If today is your last afternoon and you want to see me again,
Come back as a moth—I am blind at night.

The Title

"Kyoto, 1945" has two unsaid narratives: reconciliation and coitus.

Initial Capital Letters and Long Lines

Initial Capital letters, to me, look old school and fit well to the narrator's old age.

Initially, there were twelve lines in a stanza--yes, shorter lines. Since this poem is about longing for the past not just a fragment of memory, I made them longer.

What can I do? Even the absence or presence of the conjunction "and", to me, is meaningful.

Butterfly-Geisha

The poem is about the butterfly that makes the narrator remember the geisha he met in Japan in 1945. The three stanzas are in present tense because it is really about the present-day butterfly.

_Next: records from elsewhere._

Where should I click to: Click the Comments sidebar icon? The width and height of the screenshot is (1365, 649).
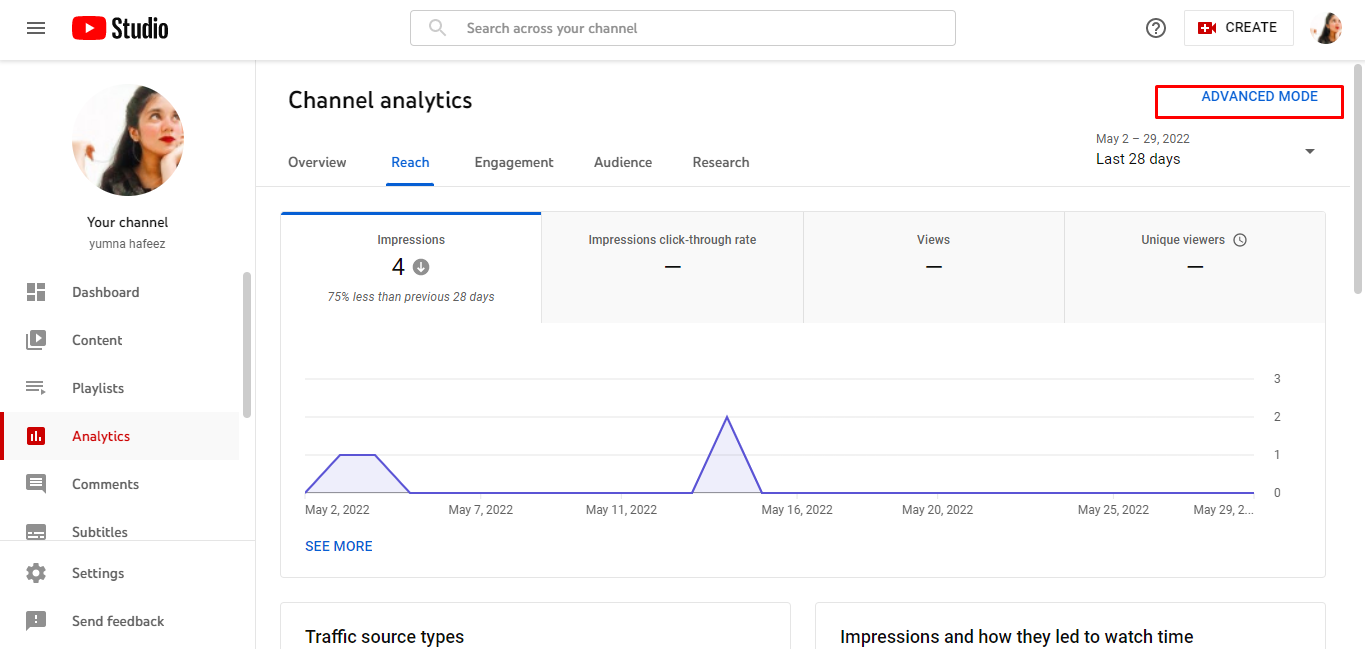(x=37, y=484)
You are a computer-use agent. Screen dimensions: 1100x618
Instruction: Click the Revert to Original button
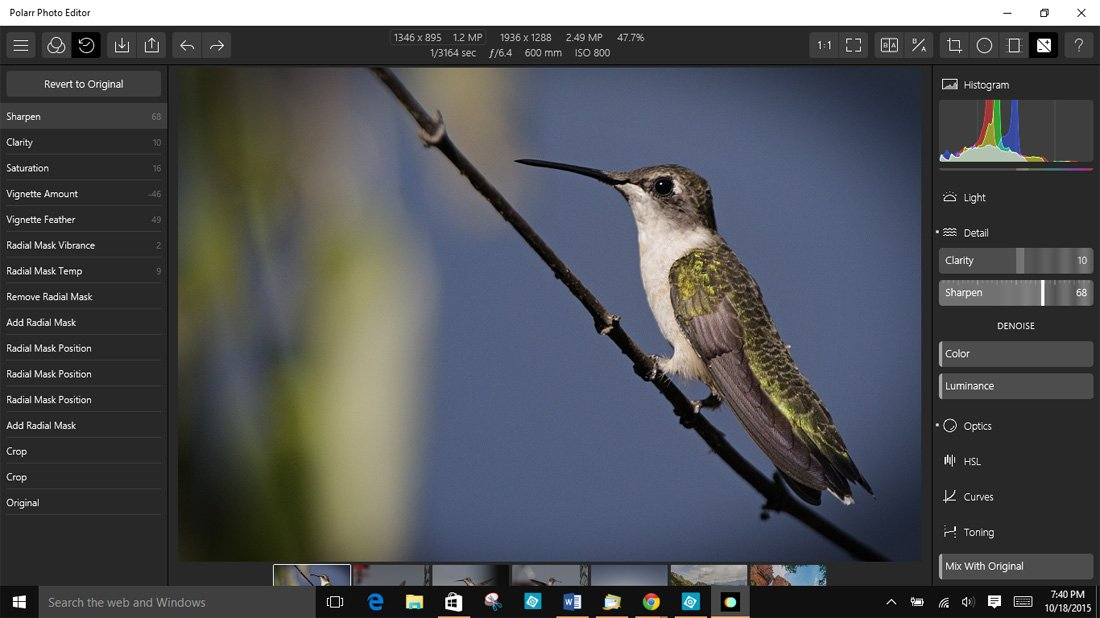coord(83,83)
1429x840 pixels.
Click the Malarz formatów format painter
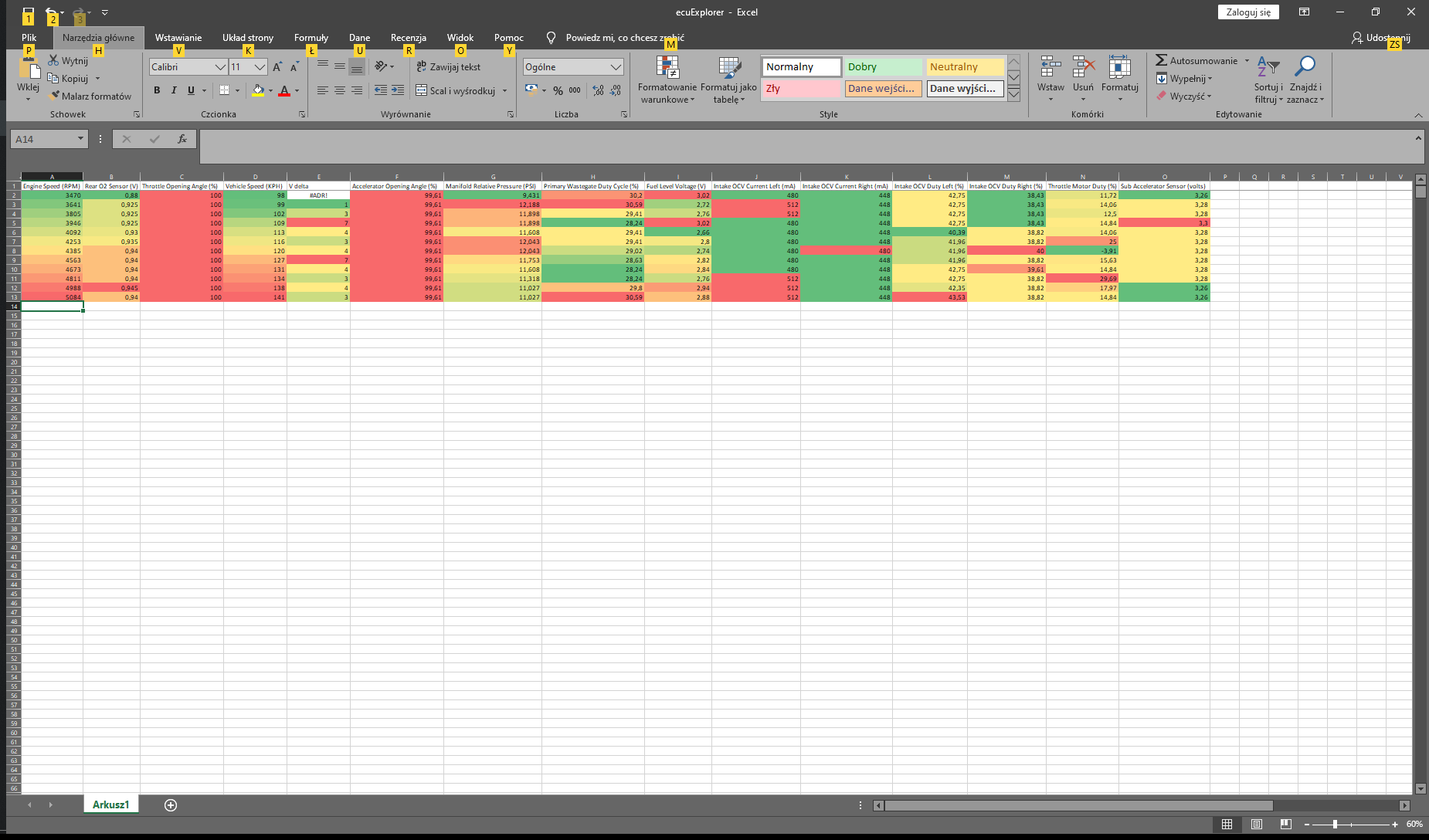90,97

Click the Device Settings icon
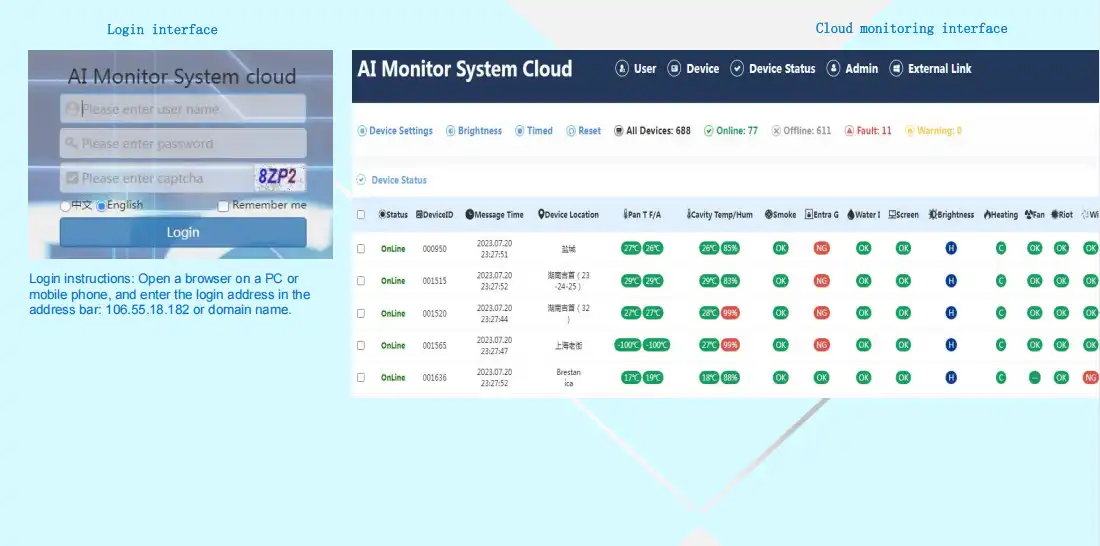coord(362,131)
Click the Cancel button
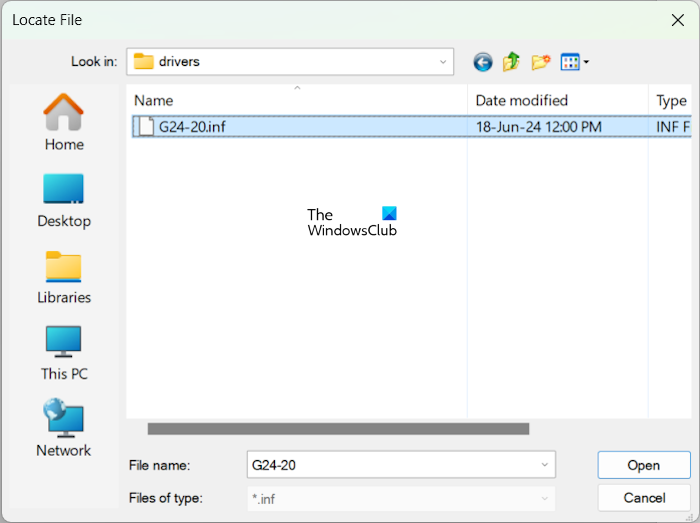 click(x=644, y=498)
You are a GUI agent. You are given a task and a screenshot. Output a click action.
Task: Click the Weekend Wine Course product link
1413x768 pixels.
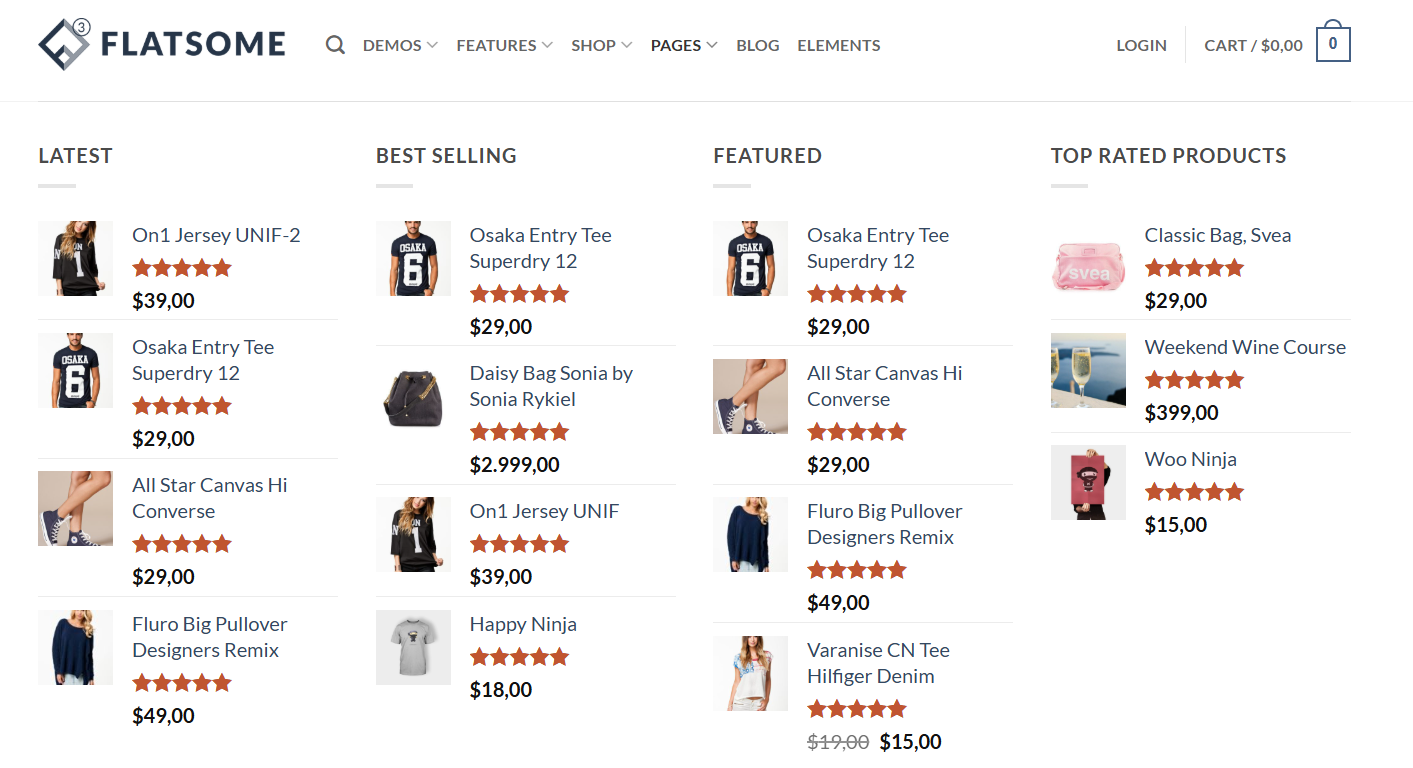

The geisha in the poem is just a memory. Yes, in Japanese symbolism, geisha is butterfly or butterfly is geisha.

"Between us is obscured by the vast distance"

Some don't like "Between us", and I don't think they fully get it. My goal in that one is to illustrate the physicality of "obscured". The nonexistent word before "between" is part of the obscuring. It can be "the space between us", "the time between us", "the love between us", or "the moment between us." It is obscured so any relational word--something that connects the butterfly or the geisha to the narrator--can be assumed.

I, You, and Appositive

"I" and the noun phrase "a glutton of your existence", which is after the prepositional phrase "on the patio", sound formal like taking an oath almost. That's intentional because the narrator is a war veteran or a military guy who knows about formality and ritual.

Push and Pull

Someone suggests that I change "pulled her kimono". Maybe pulling to him is not gentle. I refuse to change it because it completes "her hands that pushed my shoulders." I want a complete play of push-and-pull, which is really about sex. Whoever thinks sex is emotionally, mentally, and physically gentle is a virgin.

Weight and Thinness

One thing I have observed in many workshops I have attended is that American poets are into language precision or exactness. That is very limiting and can be too technical-sounding.

Try reading Neruda's poems. You will see a yellow dove, a flying mountain, etc. Even the smell of his seaweed is dark. The effect of such poetic abstraction is spontaneity, texture, and free flow.

Compared to "the weight of your movement is as thin as the dollar bill", Neruda's and other Spanish-speaking poets' are extreme. Weight is still related to thinness.

Check this stanza from Neruda's love poem:

" Drunk with turpentine and long kisses,
like summer I steer the fast sail of the roses,
bent towards the death of the thin day;
stuck into my solid marine madness."

Beautiful. Just beautiful. But to the literalists, this stanza is full of these nonsensical phrases:

drunk with turpentine
sail of the roses
death of the thin day
solid marine madness

How about Lorca's "endless aching dahlias"? Those are dahlias that do not die but suffer forever.

Language precision or exactness is actually literalism. I'm not suggesting that poets should be abstract all the time. Comprehensible abstractions are good once in a while.

Some will argue that they are old and dead. Well, they are still selling like hotcakes. They must have done something that we have ignored in our poetry. Maybe it is what Sergio Lima said: the soul.

Age and Contentment - Slow Dancing

That's the easiest play of words in the poem. If those playful words are hard to catch, we, indeed, still need literary critics to vindicate misunderstood poets.

age - slow
contentment - dancing

"Come back as a moth—I am blind at night"

That line is the half-blind narrator's longing for a dream about the geisha-the butterfly because he can see things in his dream. I think that's the best line to end the poem.

There are many others, but I have already mentioned them in the thread. I hope this blog post won't be deleted.